JSON Validation in Code
I covered using a JSON schema earlier to show validation errors in VS Code. But that doesn’t stop the developer actually saving the invalid file in VS Code - or using another IDE. So when we run dependency management, we need to validate the JSON file as well, before converting it from JSON to a VoltScript object.
Unit testing frameworks are pervasive. But when I was writing VoltScript, I found a use for unit testing that I’ve not seen in any other language: validation. If a test suite runs tests and they pass, the thing being tested is valid; if a test suite runs tests and they fail, it’s not valid. So if the output is suppressed, you can use a unit testing framework for validation. So we do. And archipelago was the first place where I did that, for validating the JSON configuration file.
So I needed to add validation for a new “runtimePlatforms” property and to ensure “latest” was not used as the version for a VoltScript Extension. To do this now proved very quick to write - just creating a few additional tests.
JSON Conversion
But handling JSON objects throughout the code does not make for readable and easily supportable code. So converting JSON to VoltScript objects makes things much clearer. However, that can be verbose if the conversion is manually coded.
Again, we have taken a leaf out of other languages. And we have VoltScript JSON Converter, which work in some ways similar to Google GSON with converters and automated mapping to object properties.

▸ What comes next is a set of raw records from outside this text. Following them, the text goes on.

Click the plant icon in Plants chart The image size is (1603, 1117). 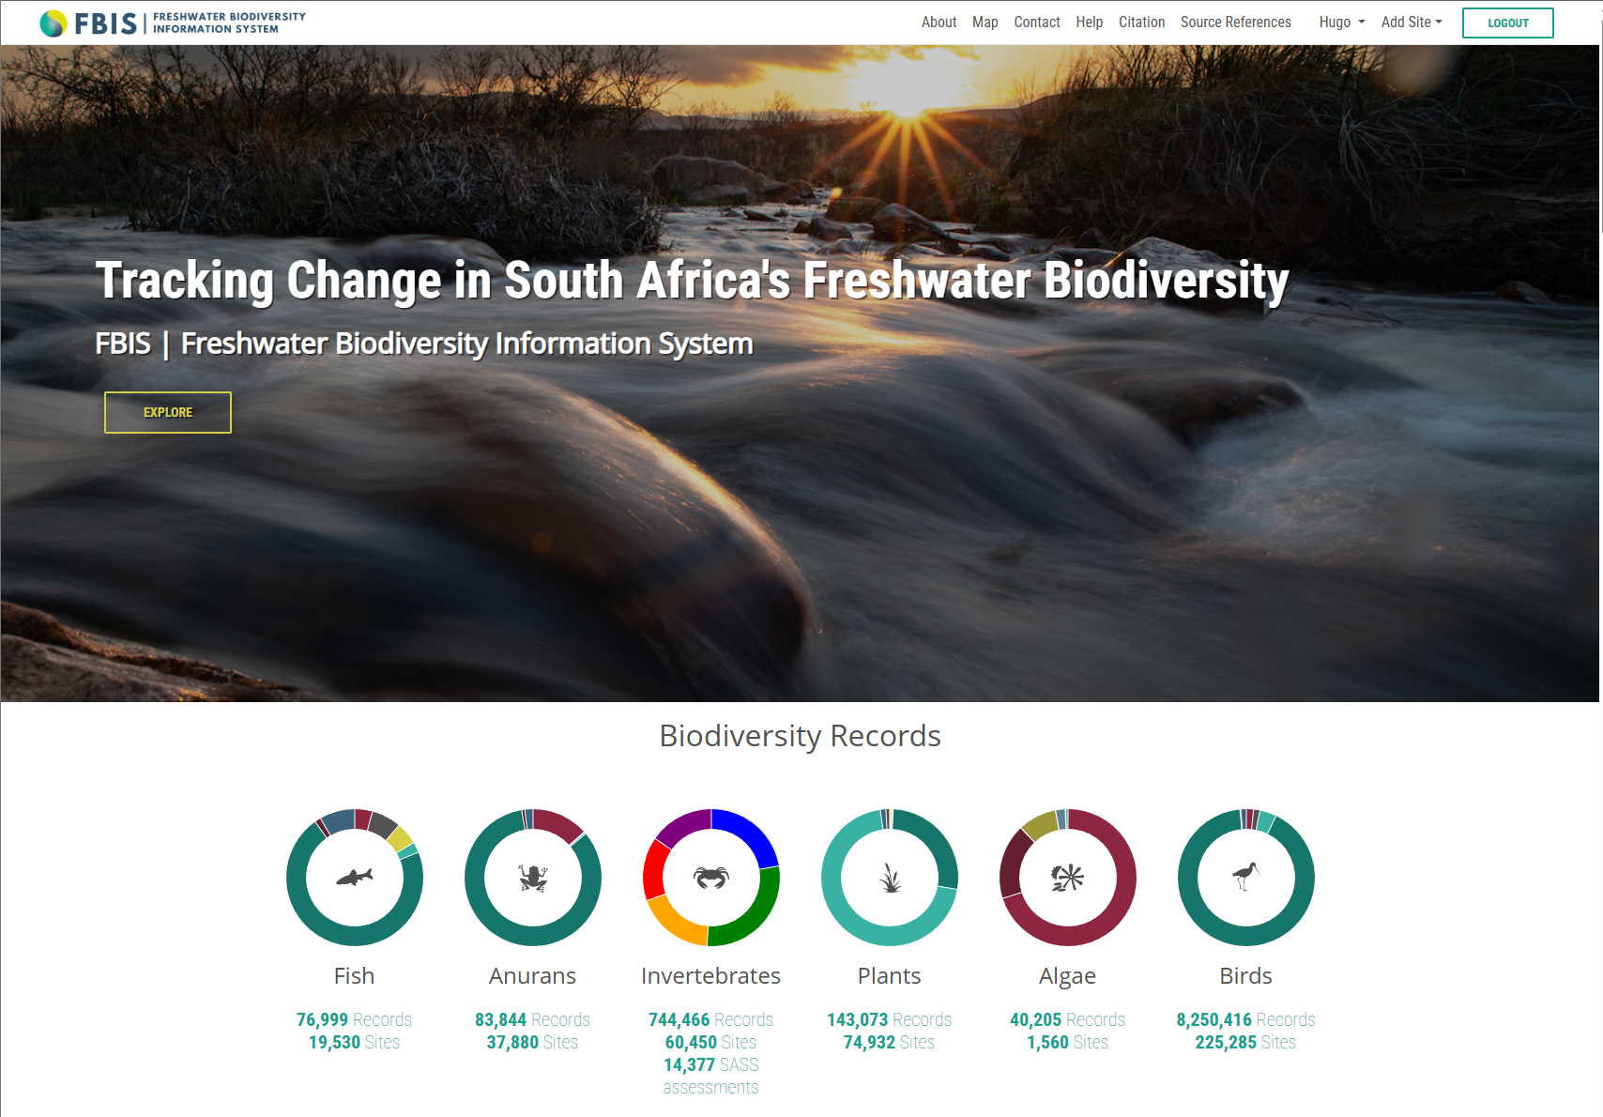890,878
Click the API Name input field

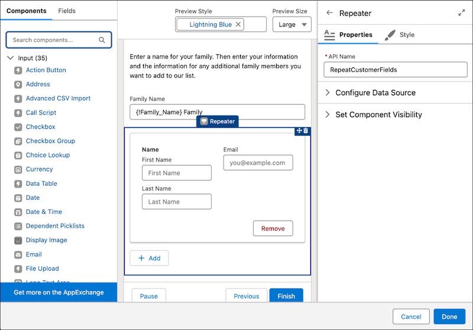tap(391, 70)
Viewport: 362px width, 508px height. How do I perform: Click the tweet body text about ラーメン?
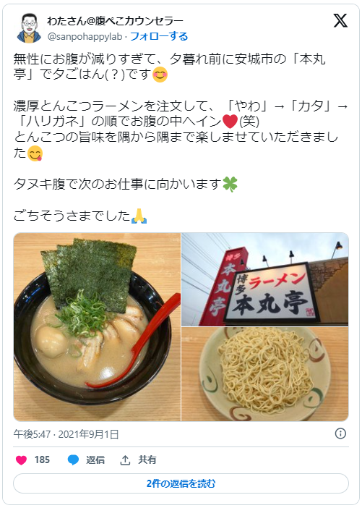[181, 130]
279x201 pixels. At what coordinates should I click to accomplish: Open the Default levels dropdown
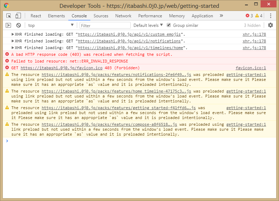148,25
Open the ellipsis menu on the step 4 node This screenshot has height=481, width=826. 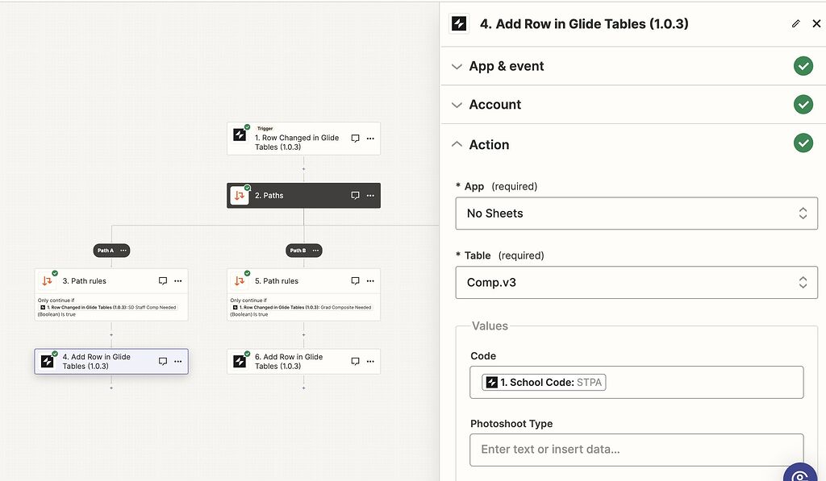[177, 361]
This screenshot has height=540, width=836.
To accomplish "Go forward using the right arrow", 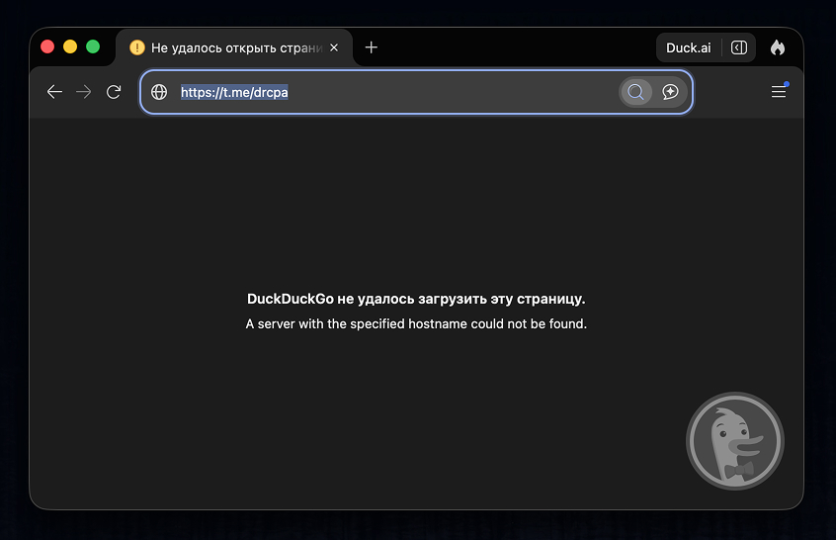I will pyautogui.click(x=84, y=92).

As a result, the changes needed to handle converting the runtimePlatforms
property was literally two lines of changes. First, adding a property to the Atlas
object - we don’t need getters and setters, an Execute
statement sets the property value. Secondly, a mapping to use a StringCollectionConverter for the runtimePlatforms
property.
Conclusion
I’ve always preferred a standard approach where possible. While some Domino developers use custom design element for Java classes and JARs, I only ever used the standard Eclipse functionality, editors and right-click menus. So whereas others have hit problems, I never did. And as an added benefit, when I needed to code normal Java projects, I was already familiar with everything.
So when it came to VoltScript, I again wanted to choose standardisation. The benefit came that I was able to complete what had been designated as seven JIRA points (at least two days’ work) in less than a day.